What this exercise asks>
[1] Copy the text on germ cell tumor risk in 46,XY DSD word for word from "Overall, neoplastic transformation" to "33% thereafter (287,415).".
[2] In the text on germ cell tumor risk in 46,XY DSD, what is the GCNIS/GCT risk given for individuals with Frasier syndrome?

Segment Start: Reading text

Unfortunately,  GCNIS/GCT screening is challenging due to a lack of a predictive factor or a biomarker with adequate sensitivity and specificity (407). As far as imaging is concerned, ultrasound (US) is more sensitive than MRI at identifying dysgenetic gonads, but MRI showed better sensitivity and specificity than US at localizing non-palpable gonads (408). However, both imaging techniques are poor at identifying GCNIS/GCT, since MRI failed to identify GCNIS in patients with CAIS and the US only identified one out of ten malignant lesions in 46,XY DSD people (409). There are serum markers that are associated with GCT in non-DSD people, such as alpha-fetoprotein, beta-hCG, and lactate dehydrogenase, but there is poor evidence about how useful they are for GCT screening in 46,XY DSD individuals (410). An interesting perspective for GCT screening are microRNAs (miRNA), since some miRNA clusters are expressed in the presence of GCT (411). For non-DSD people, microRNAs are more sensitive than serum markers and imaging to detect GCT. Noteworthy, GCNIS also expresses some embryonic-type miRNAs (miR-371-3, miR-302, and miR-367) that are also expressed by GCTs (410,412). Therefore, they have the potential to serve as a biomarker even for GCNIS(407).

 

Overall, neoplastic transformation of germ cells in dysgenetic gonads (gonadoblastoma and/or an invasive germ cell tumor) occurs in 20-30% of 46,XY DSD individuals, but the risk varies among 46,XY DSD etiologies (413). Individuals with Denys-Drash syndrome (40%), Frasier syndrome (60%), and gonadal dysgenesis (15 - 35%) have the highest risk of GCNIS/GCT among 46,XY DSD etiologies (413). On the other hand, individuals with CAIS (at prepubertal age) and ovotestis DSD have lower risk of GCNIS/GCT (414). The age matters in the estimation of GCNIS/GCT risk. For example, it is as low as 1.3% in CAIS individuals before puberty, but it can reach 33% thereafter (287,415).

 

For 46,XY DSD subjects, gonadectomy is classically recommended to avoid GCNIS/GCT development, preventing additional therapies and related risks (290). Despite a very effective strategy to avoid GCNIS/GCT, gonadectomy leads to hypogonadism and infertility.

 

Regarding the time for gonadectomy, bilateral gonadectomy should be performed in early childhood in 46,XY DSD patients with gonadal dysgenesis, females with Y chromosome material, and patients with androgen biosynthesis defect, unless the gonad is functional and easily accessible to palpation and imaging studies, which should be performed yearly (11,289). Although data are limited, in the androgen insensitivity syndrome the risk seems to be markedly lower in the complete form before puberty than in the other 46,XY DSD (416). Therefore, gonadectomy can be postponed until puberty is complete in CAIS individuals (417).  Unfortunately, the GCNIS/GCT risk for other causes of 46,XY DSD patients, such as Leydig Cell Hypoplasia and 5 alpha reductase type 2 deficiency has not been estimated yet.

Segment End: Reading text
Segment Start: Excerpted records

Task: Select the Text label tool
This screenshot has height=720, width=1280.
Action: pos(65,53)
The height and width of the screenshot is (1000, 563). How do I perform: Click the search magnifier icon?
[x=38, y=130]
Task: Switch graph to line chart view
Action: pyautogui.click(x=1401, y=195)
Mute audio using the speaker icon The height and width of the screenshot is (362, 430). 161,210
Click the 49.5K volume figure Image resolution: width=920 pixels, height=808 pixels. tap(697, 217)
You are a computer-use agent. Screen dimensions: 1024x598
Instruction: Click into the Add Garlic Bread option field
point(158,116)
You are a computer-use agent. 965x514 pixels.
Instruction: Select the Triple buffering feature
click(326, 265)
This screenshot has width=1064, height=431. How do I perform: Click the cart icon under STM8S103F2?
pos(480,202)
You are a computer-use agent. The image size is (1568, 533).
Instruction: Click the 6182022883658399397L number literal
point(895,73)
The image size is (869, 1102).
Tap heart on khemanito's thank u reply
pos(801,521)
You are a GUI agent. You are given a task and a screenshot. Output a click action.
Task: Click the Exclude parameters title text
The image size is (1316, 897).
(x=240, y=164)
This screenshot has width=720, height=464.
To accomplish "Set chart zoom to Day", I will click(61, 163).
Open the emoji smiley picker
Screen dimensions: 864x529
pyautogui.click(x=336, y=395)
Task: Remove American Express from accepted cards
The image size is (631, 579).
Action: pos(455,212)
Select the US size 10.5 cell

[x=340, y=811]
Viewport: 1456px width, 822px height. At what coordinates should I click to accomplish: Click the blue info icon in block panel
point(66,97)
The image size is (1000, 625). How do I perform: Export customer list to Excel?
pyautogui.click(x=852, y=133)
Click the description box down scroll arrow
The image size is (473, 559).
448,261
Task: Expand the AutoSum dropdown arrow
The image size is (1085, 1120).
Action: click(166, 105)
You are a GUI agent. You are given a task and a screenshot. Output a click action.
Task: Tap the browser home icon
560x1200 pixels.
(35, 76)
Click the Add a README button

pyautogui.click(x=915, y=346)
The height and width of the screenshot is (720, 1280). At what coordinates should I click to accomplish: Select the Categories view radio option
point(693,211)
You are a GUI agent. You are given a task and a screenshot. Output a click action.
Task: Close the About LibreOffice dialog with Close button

Segment End: Excerpted records

Answers by item number>
[1]
Overall, neoplastic transformation of germ cells in dysgenetic gonads (gonadoblastoma and/or an invasive germ cell tumor) occurs in 20-30% of 46,XY DSD individuals, but the risk varies among 46,XY DSD etiologies (413). Individuals with Denys-Drash syndrome (40%), Frasier syndrome (60%), and gonadal dysgenesis (15 - 35%) have the highest risk of GCNIS/GCT among 46,XY DSD etiologies (413). On the other hand, individuals with CAIS (at prepubertal age) and ovotestis DSD have lower risk of GCNIS/GCT (414). The age matters in the estimation of GCNIS/GCT risk. For example, it is as low as 1.3% in CAIS individuals before puberty, but it can reach 33% thereafter (287,415).

[2] 60%